To further improve the ease of doing business in India, the Reserve Bank of India has drawn up a new external commercial borrowing (ECB) framework allowing all eligible borrowers to raise up to $750 million per financial year under the automatic route, replacing the existing sector-wise limits. The central bank has also expanded the list of eligible borrowers and recognised lenders.
To curb volatility in the forex market arising out of dollar demand for crude oil purchases, the framework provides a special dispensation to public sector oil marketing companies.
It allows them to raise ECB, with an overall ceiling of $10 billion, for working capital purposes with a minimum average maturity period (MAMP) of three years under the automatic route without mandatory hedging and individual limit requirements. The list of borrowers has been expanded to include all entities eligible to receive FDI.
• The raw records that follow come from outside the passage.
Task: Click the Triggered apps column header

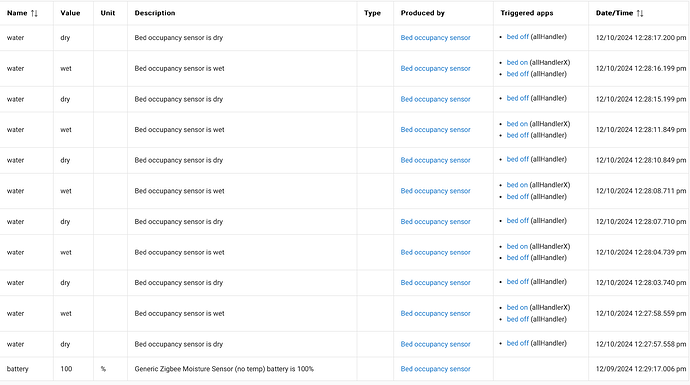Action: pos(527,13)
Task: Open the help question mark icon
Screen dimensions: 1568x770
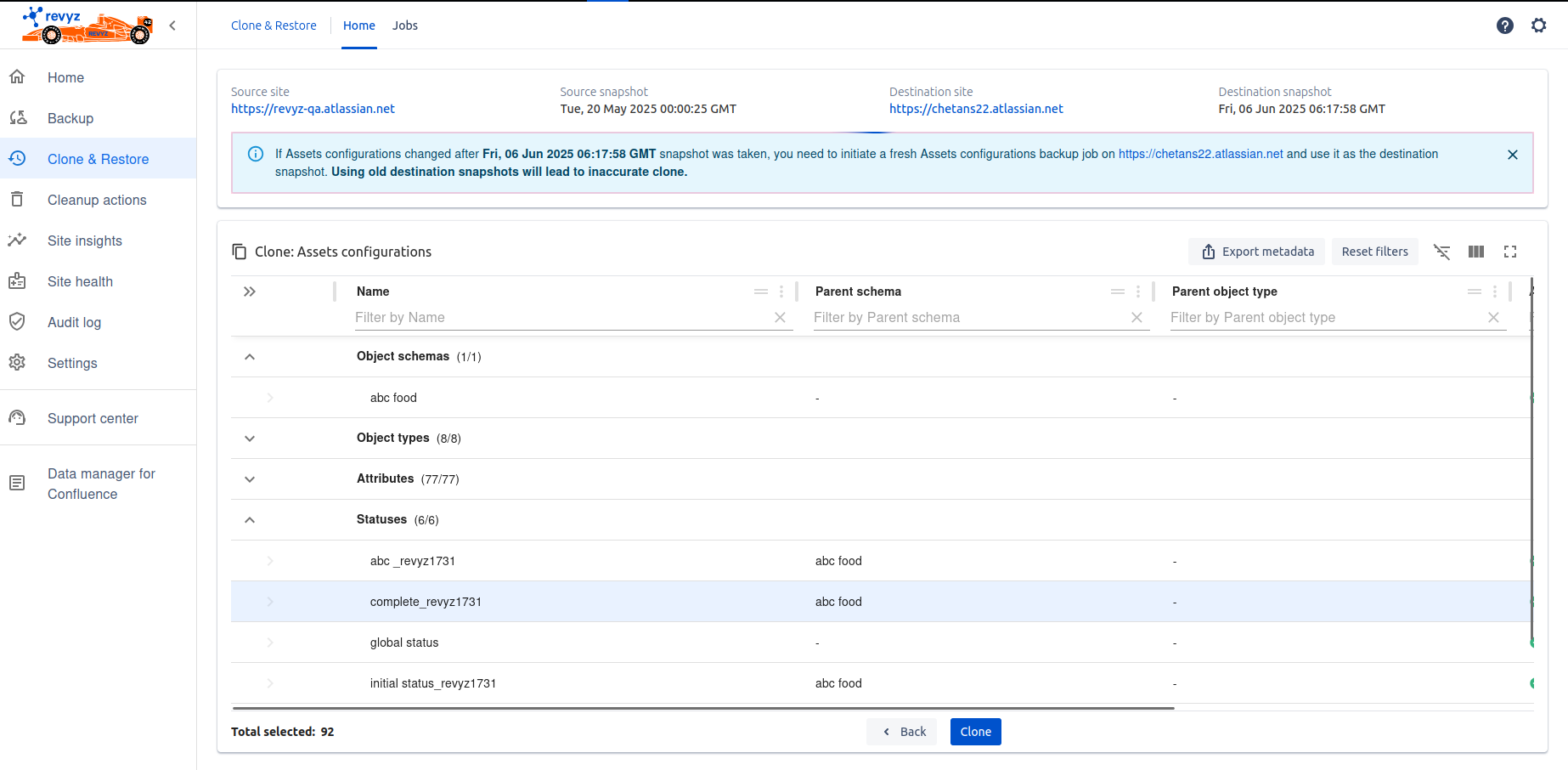Action: (x=1504, y=25)
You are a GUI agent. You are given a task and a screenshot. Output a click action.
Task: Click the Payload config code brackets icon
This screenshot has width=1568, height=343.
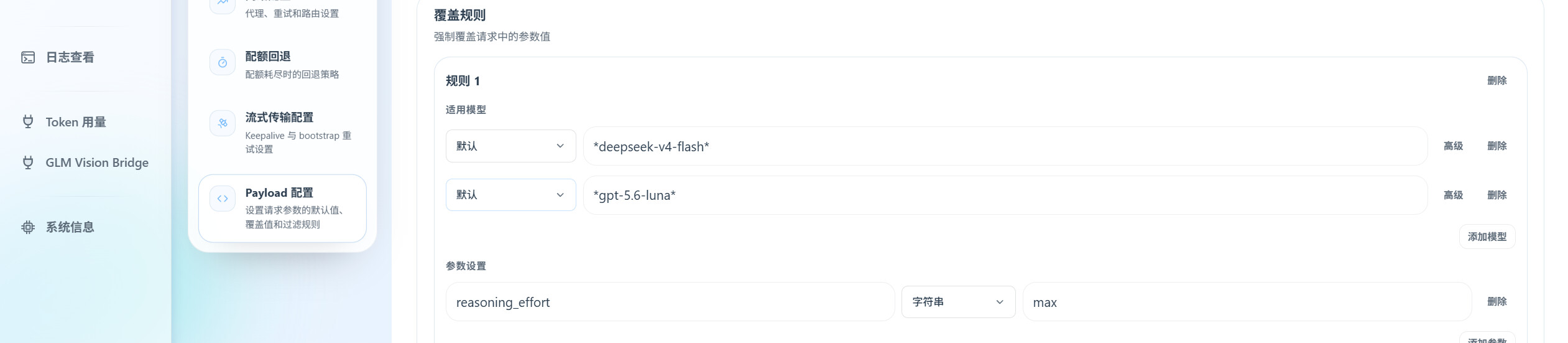223,199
Additionally, port trusts, units in SEZs, SIDBI, Exim Bank and registered entities engaged in microfinance activities can also borrow under this framework.
While the minimum maturity period for the ECB will be three years, the framework allows manufacturing companies to raise up to $50 million per financial year with a maturity period of one year. Further, if the ECB is raised from a foreign equity holder and utilised for working capital, general corporate purposes or repayment of rupee loans, the maturity period will be five years. This probably has been done to encourage foreign shareholders, especially in Indian airlines, to support their Indian partners. This could help Jet Airways deal with its current financial crisis.
As per the policy, call and put option, if any, cannot be exercised prior to the completion of the minimum average maturity.